This is because waiting unlocks our truest desires, and we can only uncover those if we sit in the waiting long enough. We might truly want a spouse, but beneath that desire may be the deeper desire of wanting to be loved for who we really are — the longing for acceptance and delight from another person.
That’s a good desire, but it won’t be ultimately satisfied through a wedding or a significant other. No single person on earth can meet that longing completely. But the waiting can help us reach a place of being willing to see where else we can have that longing met — in friendships, in community, in God.
We can’t usually create the answer to what we’re waiting for. We can’t make a husband or a child appear thin air. But we can let the waiting show us what we want most of all, and from that place we can pursue that longing with an open heart and a hopeful spirit.
2. We wait well by choosing character over immediacy
One of the hardest tests that waiting offers to us is the test of character. If we aren’t getting what we want when we want it, how do we respond? Who are we when life is hard and unbending?
Waiting well requires choosing the less-traveled path of character over immediate gratification; it means pursuing integrity rather than a quick fix.
It means doing excellent work in your current position and refusing to cut corners, even if it feels nobody notices you and your dream job is a million miles away.
It means learning how to love and support your friends when they’re having the engagement parties and baby showers and you feel unseen.
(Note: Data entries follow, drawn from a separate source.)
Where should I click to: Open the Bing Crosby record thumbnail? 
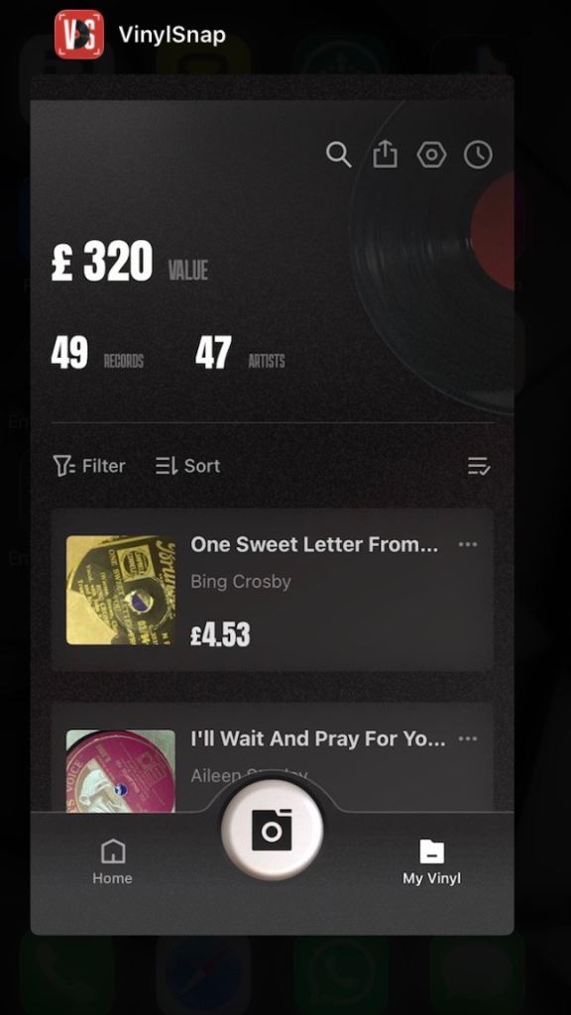[120, 590]
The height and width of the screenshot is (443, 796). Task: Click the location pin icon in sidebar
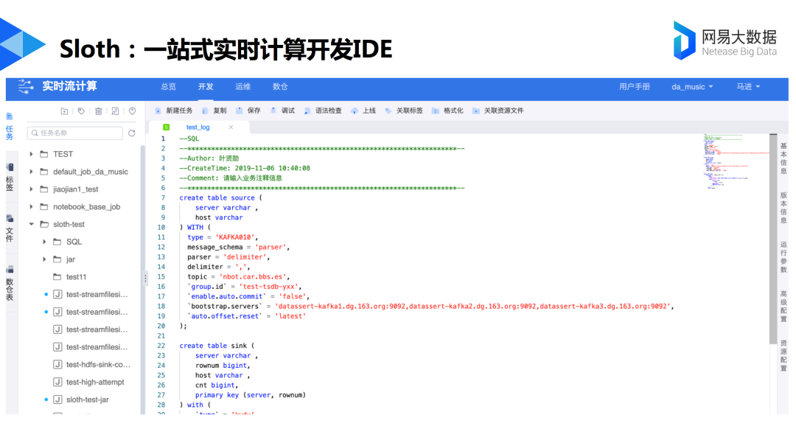(x=132, y=111)
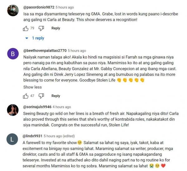
Task: Click 5 hours ago (edited) timestamp
Action: (59, 136)
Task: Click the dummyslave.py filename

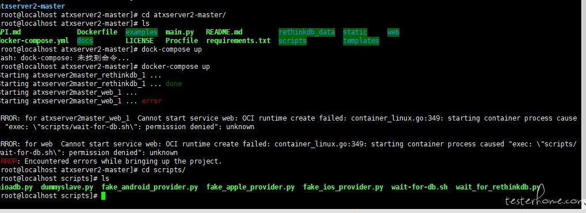Action: pos(67,187)
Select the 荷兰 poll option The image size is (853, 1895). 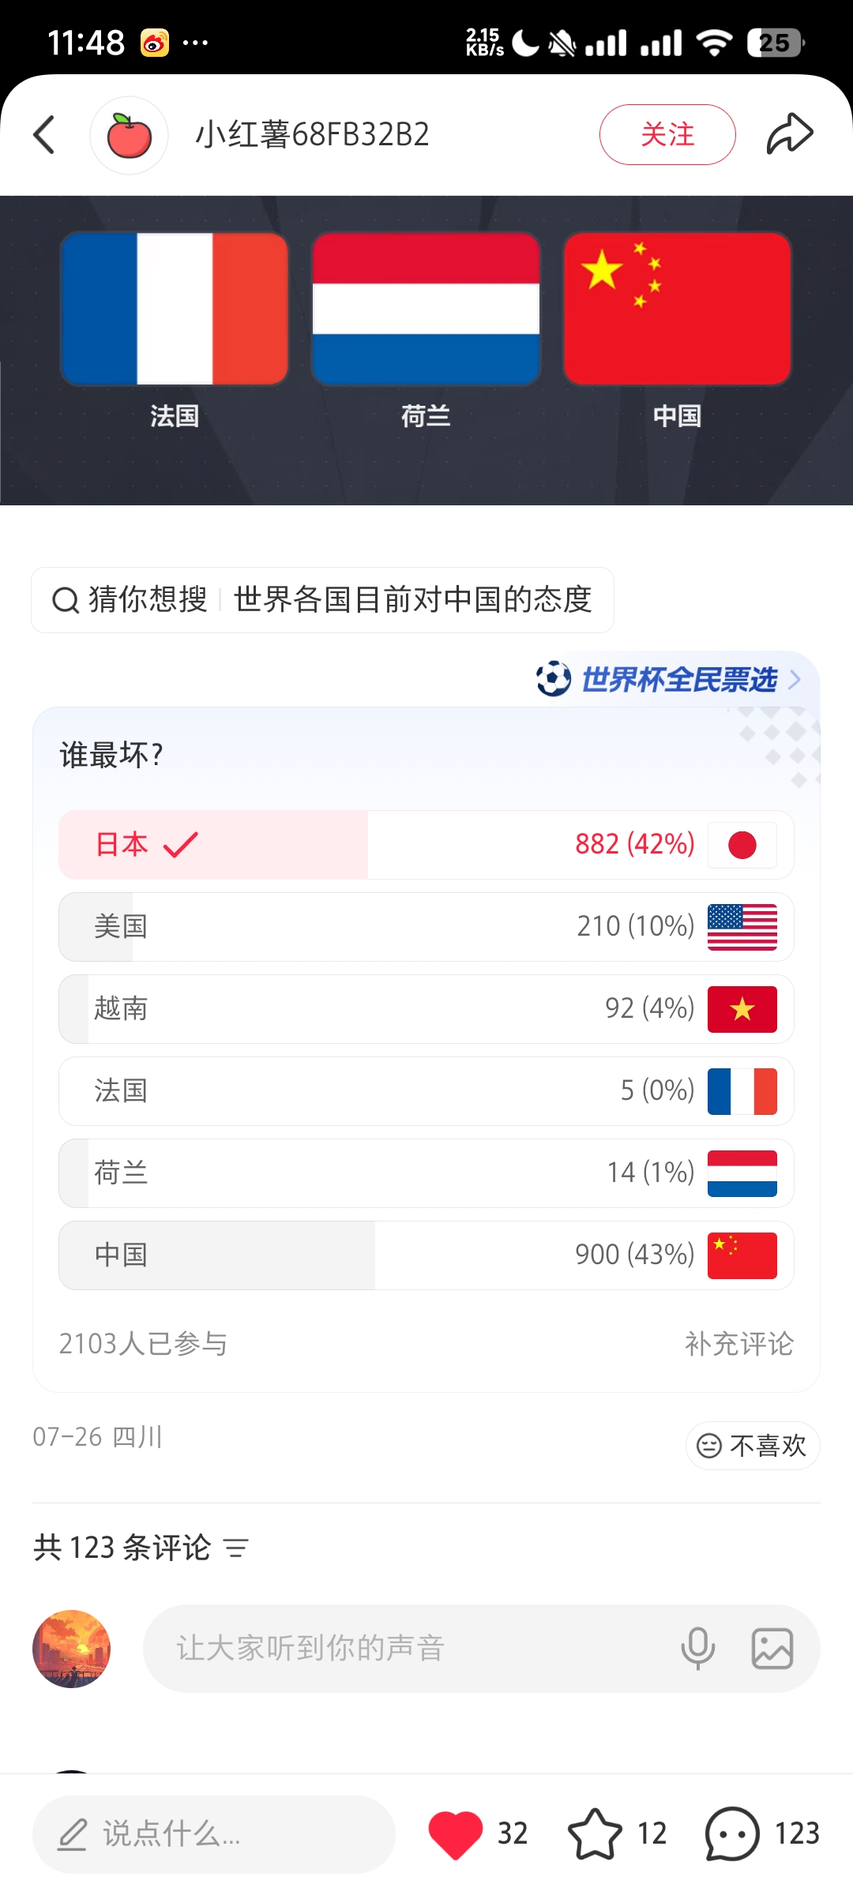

It means choosing to be thankful for what we do have rather than becoming bitter about what we don’t.
This is where the rubber meets the proverbial road, and if we allow the painful seasons of waiting to shape us into women who are refined under pressure, we will be closer to becoming the truest and most whole versions of ourselves that we can be, no matter what happens in our waiting seasons.
It seems counterintuitive, to accept what we can’t (yet) have, but it’s part of living wholeheartedly rather than locking our hearts away.
3. We wait well by discovering the gift of resiliency in ourselves
When we live in the tension of longing for something but not yet seeing it fulfilled, we can ultimately respond in two ways: in hope or in despair.
It might not feel a choice, but it is, and it’s one that is always before us: Will we give in to the fear that what we most dearly want might never happen, or will we embrace the life that we do have and plant our feet in the garden of hope?If we choose despair, every day will feel drudgery, walking through waist-high sand. But if we choose hope — if we choose to embrace this life we’ve been given with gratitude and love, and if we choose to believe that what is ahead can be far better than we might imagine — we will find within ourselves a resiliency that can’t be bought or manufactured.
We will find that what we have, right now, is enough — because we know our worth and purpose in our hearts, no matter what it is we’re waiting for.
Are you waiting for something right now? Where does your hope come from?